Here’s why you should particularly not feel sorry for me. Right about now, I set the buckets down, pull my phone out, and take my gloves off. It’s so beautiful that, even in the dark, I take a few shots. It all looks night-vision green in my view finder and my eyes are too cold to focus. Then as I deliver the water, Edgar Rice Burro exhales a staccato series of heavy breaths, his precursor to braying, and I give him an extra scratch before going in for the night.
Thursday is blog night, these last seven years, so the dogs and I go to my studio to start writing. If there’s anything less romantic than below-freezing trips to the barn, it’s pounding out a blog past bed-time. Feel no sympathy for me; I’m hooked.
I’ve been thinking about an email I received from a stranger. The subject line asked, “Do I Want a Horse?” What a silly question, of course, you do.
The email was from a woman of a certain age, who has taken riding lessons every week for a couple of years but dreams of having horses at her home. Her husband and family think she shouldn’t; she thinks I might be impartial since I don’t know her. Really? I’m not sure I’m the right person to ask. Even now, I’m haunted every day by the desire to have a horse.
It was a serious question and I gave her a serious answer. Keeping a horse at home is ugly work, not just for the weather. It’s constant fence repair and mucking and less time to ride than you imagine. I reeled off the numbers; cost of care, feed, vets, farriers, and all the rest. But the money is the easiest part.

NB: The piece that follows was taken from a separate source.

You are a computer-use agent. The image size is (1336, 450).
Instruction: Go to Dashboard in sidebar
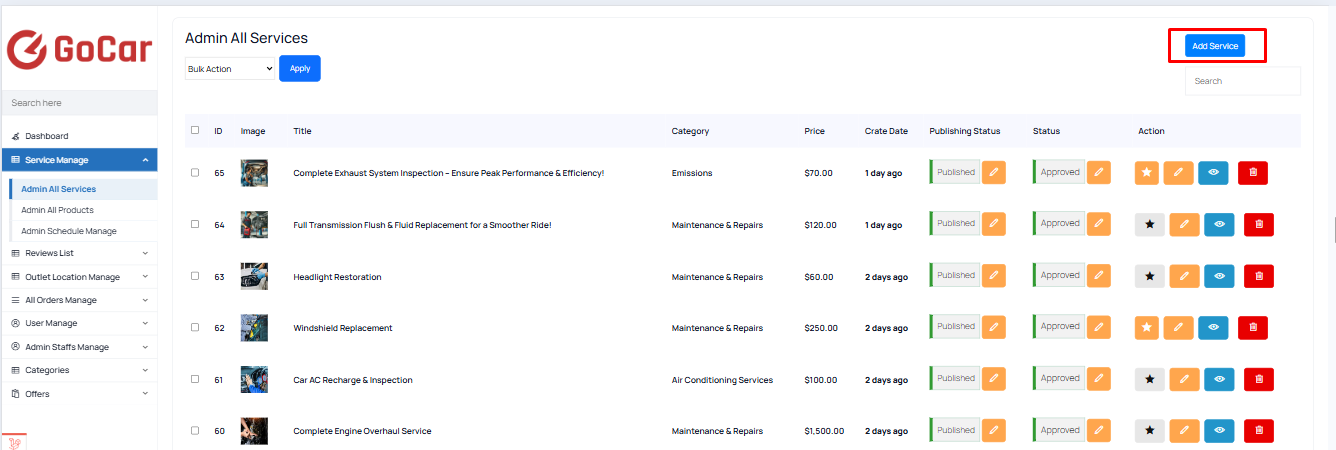[47, 136]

Horses are somehow both accident prone and dangerous. They get hurt or sick and it isn’t always obvious until it’s bad. It takes years to gain the required knowledge and methods to keep them well. Then, she’ll need two; it’s cruel to own one horse. And she’ll need a truck and trailer and a safe place to ride. Or if she hauls to ride or have lessons, the horse left home might have anxiety, so maybe three horses are a better number. It gets complicated fast.
The heartfelt wish to have a horse is the selfish and easy part. I tell her it isn’t so simple to just get rid of them if it doesn’t work out. I give her the commitment talk. And of course, she must include them in her will to avoid them landing in rescue or on a truck to Mexico, if they outlive her. Then I urge her to make a list of what she’d be willing to give up if push comes to shove.

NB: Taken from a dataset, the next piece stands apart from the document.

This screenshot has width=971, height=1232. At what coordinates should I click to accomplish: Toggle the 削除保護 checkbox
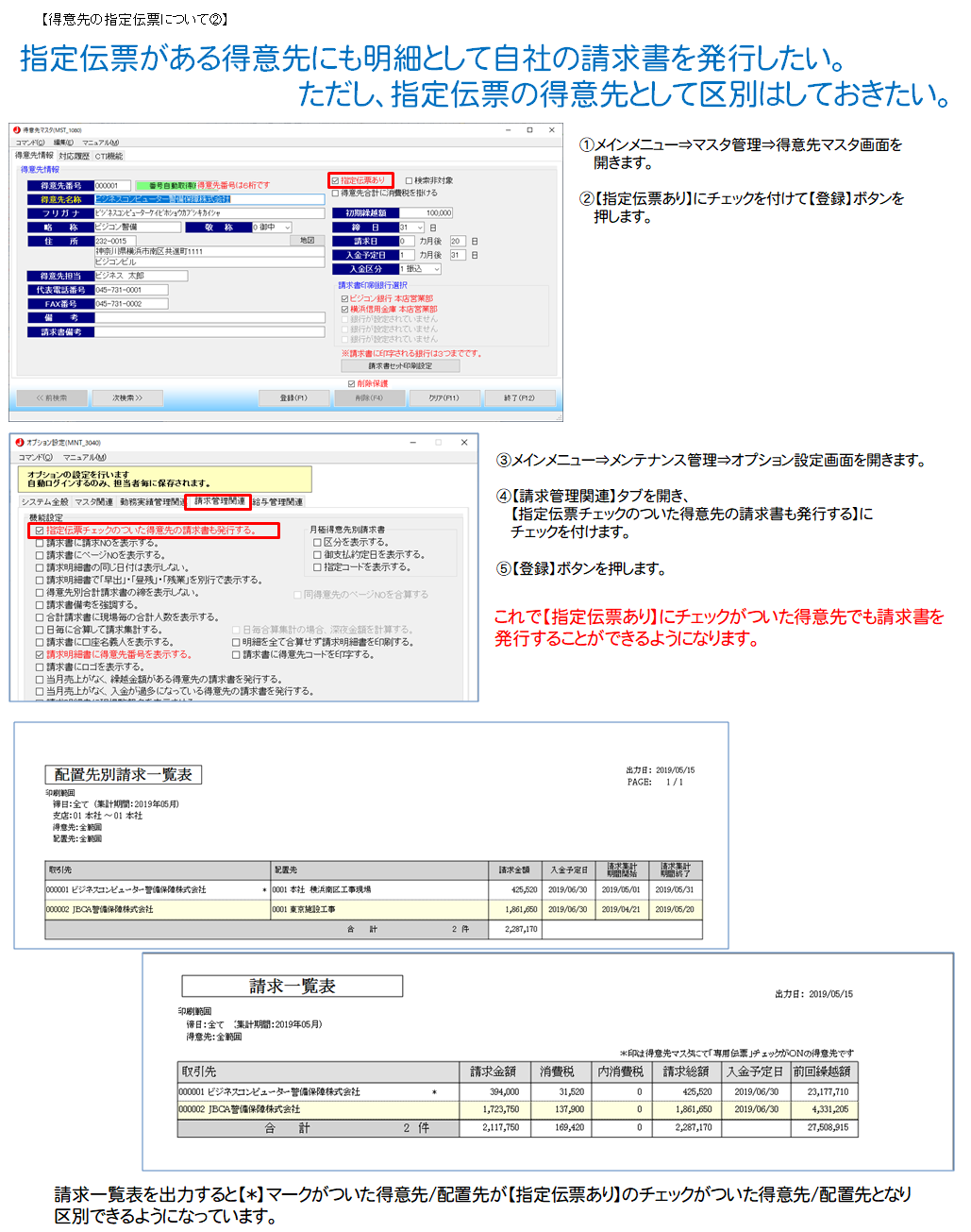[351, 383]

Sometimes parents ask me about a horse for their kid (and none of us are much more mature than that) and I always say no, don’t do it. Instead, lease a horse at a barn. When we get it wrong, it’s the horse that suffers.
But if the kid (you) can’t eat, or sleep, and begs relentlessly for at least a year, then consider getting a horse. But only do this thing if you think you’ll die without one. Know that you will see ugly things that will haunt you forever and you’ll be terrified a good part of the time. It’s a lot to go through for the view of a horse outside your window. Then, take the leap, if you must.
I never candy-coat horse ownership, but what I don’t say (and what I really believe) is that there’s too much cheap talk about loving horses. I never think it’s about owning one. I think we need to own all of them–each one of us literally owning each one of them.
I wish it was all more absolute. Not just the conditional love of a personal horse, or loving a breed of horses, but accepting the old crippled ones, the babies that need care and training, and the ones destroyed by abuse and neglect. It’s about track horses and plow horses and horses past any kind of work. It’s volunteering at a local rescue or therapeutic program when you’re done at home. It’s taking in an elder in the name of a heart-horse you’ve lost. And when your barn is full, then get out the checkbook and spend whatever’s left there to support local riding programs and rescues. Show up and witness abuse cases in court; call your elected officials on horses’ behalf. Then hope to encourage others by your example.
Do I think you should you get a horse? No. You should get all of them.